Task requirements
Repeat only the stretch of lines below that runs from the line with "Click the 14.000 price axis label" through the line with "You are a computer-use agent. Viewport: 829px", unaltered.
╭─ Extracted material
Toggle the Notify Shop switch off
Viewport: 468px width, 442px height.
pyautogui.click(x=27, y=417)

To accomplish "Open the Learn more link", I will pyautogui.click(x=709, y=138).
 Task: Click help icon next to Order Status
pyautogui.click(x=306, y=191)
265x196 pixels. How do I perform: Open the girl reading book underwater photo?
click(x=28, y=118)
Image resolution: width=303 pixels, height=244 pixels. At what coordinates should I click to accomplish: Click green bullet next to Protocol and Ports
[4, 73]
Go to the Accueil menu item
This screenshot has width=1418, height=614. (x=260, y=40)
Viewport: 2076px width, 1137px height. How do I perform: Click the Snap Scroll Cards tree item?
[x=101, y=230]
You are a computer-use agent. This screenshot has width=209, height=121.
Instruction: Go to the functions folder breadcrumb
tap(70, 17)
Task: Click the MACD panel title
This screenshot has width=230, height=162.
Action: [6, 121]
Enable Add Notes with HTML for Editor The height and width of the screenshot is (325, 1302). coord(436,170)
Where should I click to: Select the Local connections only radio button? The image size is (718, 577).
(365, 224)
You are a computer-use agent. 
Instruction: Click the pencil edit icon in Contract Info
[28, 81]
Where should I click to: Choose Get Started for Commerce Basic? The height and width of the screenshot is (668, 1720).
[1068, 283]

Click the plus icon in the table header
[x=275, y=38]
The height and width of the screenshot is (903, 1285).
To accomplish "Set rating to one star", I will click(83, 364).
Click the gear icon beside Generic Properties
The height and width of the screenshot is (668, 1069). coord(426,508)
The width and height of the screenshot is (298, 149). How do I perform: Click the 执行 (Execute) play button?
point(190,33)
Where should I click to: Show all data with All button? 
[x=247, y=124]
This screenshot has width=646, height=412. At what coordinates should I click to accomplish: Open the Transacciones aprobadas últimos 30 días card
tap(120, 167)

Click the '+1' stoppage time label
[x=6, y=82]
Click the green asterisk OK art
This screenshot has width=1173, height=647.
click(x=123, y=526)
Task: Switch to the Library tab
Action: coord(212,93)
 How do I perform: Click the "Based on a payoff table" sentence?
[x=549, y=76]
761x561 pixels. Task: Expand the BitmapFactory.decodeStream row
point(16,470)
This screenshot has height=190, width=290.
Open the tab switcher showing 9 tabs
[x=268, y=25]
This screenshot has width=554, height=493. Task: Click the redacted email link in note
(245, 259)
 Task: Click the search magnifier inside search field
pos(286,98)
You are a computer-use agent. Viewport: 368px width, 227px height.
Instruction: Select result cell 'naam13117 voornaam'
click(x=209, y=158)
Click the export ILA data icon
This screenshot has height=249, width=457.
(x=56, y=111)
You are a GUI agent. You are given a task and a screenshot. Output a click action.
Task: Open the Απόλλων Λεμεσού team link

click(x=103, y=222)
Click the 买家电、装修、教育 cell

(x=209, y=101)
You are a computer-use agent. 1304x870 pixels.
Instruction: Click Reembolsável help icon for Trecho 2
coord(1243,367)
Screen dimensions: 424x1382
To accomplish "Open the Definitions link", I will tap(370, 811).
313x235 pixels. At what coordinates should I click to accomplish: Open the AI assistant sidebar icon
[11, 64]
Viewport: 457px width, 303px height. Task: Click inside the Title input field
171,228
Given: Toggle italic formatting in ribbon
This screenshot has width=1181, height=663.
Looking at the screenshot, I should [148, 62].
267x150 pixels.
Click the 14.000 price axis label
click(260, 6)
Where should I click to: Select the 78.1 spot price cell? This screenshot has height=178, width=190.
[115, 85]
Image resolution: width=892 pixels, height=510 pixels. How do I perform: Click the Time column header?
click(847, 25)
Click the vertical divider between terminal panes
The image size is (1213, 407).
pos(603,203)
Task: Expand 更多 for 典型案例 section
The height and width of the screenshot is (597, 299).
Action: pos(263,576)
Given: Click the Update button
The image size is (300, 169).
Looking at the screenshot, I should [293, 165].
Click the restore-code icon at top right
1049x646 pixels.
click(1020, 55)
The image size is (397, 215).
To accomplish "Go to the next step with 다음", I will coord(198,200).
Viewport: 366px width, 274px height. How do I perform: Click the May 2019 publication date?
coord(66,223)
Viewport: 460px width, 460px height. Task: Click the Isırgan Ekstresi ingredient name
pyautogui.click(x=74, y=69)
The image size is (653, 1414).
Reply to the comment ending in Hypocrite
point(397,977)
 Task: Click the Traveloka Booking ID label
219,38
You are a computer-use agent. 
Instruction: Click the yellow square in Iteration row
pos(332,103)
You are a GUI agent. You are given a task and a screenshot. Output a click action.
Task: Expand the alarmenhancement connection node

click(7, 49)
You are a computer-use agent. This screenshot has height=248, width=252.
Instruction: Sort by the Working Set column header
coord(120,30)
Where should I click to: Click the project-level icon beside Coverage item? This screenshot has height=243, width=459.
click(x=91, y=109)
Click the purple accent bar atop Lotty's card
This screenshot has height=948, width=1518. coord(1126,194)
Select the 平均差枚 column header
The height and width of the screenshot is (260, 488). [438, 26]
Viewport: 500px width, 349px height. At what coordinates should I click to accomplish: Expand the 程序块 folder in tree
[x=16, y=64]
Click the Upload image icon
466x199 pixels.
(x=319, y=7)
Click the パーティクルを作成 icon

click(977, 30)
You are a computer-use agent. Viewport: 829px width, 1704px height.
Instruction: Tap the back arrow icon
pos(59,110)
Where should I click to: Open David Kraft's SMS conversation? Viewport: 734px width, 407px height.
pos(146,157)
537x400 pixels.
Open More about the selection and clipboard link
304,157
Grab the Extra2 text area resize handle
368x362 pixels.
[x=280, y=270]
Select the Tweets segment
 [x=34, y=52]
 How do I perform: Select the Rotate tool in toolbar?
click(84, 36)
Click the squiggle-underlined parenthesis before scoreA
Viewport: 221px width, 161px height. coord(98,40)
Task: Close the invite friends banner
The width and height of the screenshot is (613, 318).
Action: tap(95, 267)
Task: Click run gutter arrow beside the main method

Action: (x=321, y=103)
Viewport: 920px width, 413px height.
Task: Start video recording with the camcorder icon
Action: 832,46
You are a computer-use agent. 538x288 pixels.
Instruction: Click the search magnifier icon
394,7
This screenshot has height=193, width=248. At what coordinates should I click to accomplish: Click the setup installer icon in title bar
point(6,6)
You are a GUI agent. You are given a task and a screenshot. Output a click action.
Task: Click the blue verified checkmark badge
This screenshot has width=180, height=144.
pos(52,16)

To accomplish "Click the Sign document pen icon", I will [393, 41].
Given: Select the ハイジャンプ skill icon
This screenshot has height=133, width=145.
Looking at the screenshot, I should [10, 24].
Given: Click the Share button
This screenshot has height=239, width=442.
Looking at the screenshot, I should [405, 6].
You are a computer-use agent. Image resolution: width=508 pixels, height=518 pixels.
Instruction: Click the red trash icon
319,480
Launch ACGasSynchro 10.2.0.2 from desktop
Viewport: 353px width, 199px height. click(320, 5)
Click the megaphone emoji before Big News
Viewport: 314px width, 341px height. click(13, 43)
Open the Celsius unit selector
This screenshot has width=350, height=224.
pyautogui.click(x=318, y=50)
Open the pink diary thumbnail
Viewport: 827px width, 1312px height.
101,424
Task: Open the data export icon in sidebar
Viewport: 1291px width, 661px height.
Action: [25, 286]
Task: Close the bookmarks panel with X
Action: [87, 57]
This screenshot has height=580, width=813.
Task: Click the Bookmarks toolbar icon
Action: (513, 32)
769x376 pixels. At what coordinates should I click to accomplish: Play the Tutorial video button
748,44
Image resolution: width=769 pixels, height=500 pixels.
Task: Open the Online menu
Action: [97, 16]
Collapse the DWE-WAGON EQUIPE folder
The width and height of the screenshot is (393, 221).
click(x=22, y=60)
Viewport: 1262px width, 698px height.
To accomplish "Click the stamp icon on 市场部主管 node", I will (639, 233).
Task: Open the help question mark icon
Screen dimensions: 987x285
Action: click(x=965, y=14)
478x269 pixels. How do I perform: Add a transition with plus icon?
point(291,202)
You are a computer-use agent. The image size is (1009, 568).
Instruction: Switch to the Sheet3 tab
╰─
Task output
Click the 14.000 price axis label
click(260, 6)
Where should I click to: Select the 78.1 spot price cell? This screenshot has height=178, width=190.
[115, 85]
Image resolution: width=892 pixels, height=510 pixels. How do I perform: Click the Time column header?
click(847, 25)
Click the vertical divider between terminal panes
The image size is (1213, 407).
pos(603,203)
Task: Expand 更多 for 典型案例 section
The height and width of the screenshot is (597, 299).
Action: pos(263,576)
Given: Click the Update button
The image size is (300, 169).
Looking at the screenshot, I should [293, 165].
Click the restore-code icon at top right
1049x646 pixels.
click(1020, 55)
The image size is (397, 215).
To accomplish "Go to the next step with 다음", I will coord(198,200).
Viewport: 366px width, 274px height. How do I perform: Click the May 2019 publication date?
coord(66,223)
Viewport: 460px width, 460px height. Task: Click the Isırgan Ekstresi ingredient name
pyautogui.click(x=74, y=69)
The image size is (653, 1414).
Reply to the comment ending in Hypocrite
point(397,977)
 Task: Click the Traveloka Booking ID label
219,38
You are a computer-use agent. 
Instruction: Click the yellow square in Iteration row
pos(332,103)
You are a GUI agent. You are given a task and a screenshot. Output a click action.
Task: Expand the alarmenhancement connection node

click(7, 49)
You are a computer-use agent. This screenshot has height=248, width=252.
Instruction: Sort by the Working Set column header
coord(120,30)
Where should I click to: Click the project-level icon beside Coverage item? This screenshot has height=243, width=459.
click(x=91, y=109)
Click the purple accent bar atop Lotty's card
This screenshot has height=948, width=1518. coord(1126,194)
Select the 平均差枚 column header
The height and width of the screenshot is (260, 488). [438, 26]
Viewport: 500px width, 349px height. At what coordinates should I click to accomplish: Expand the 程序块 folder in tree
[x=16, y=64]
Click the Upload image icon
466x199 pixels.
(x=319, y=7)
Click the パーティクルを作成 icon

click(977, 30)
You are a computer-use agent. Viewport: 829px width, 1704px height.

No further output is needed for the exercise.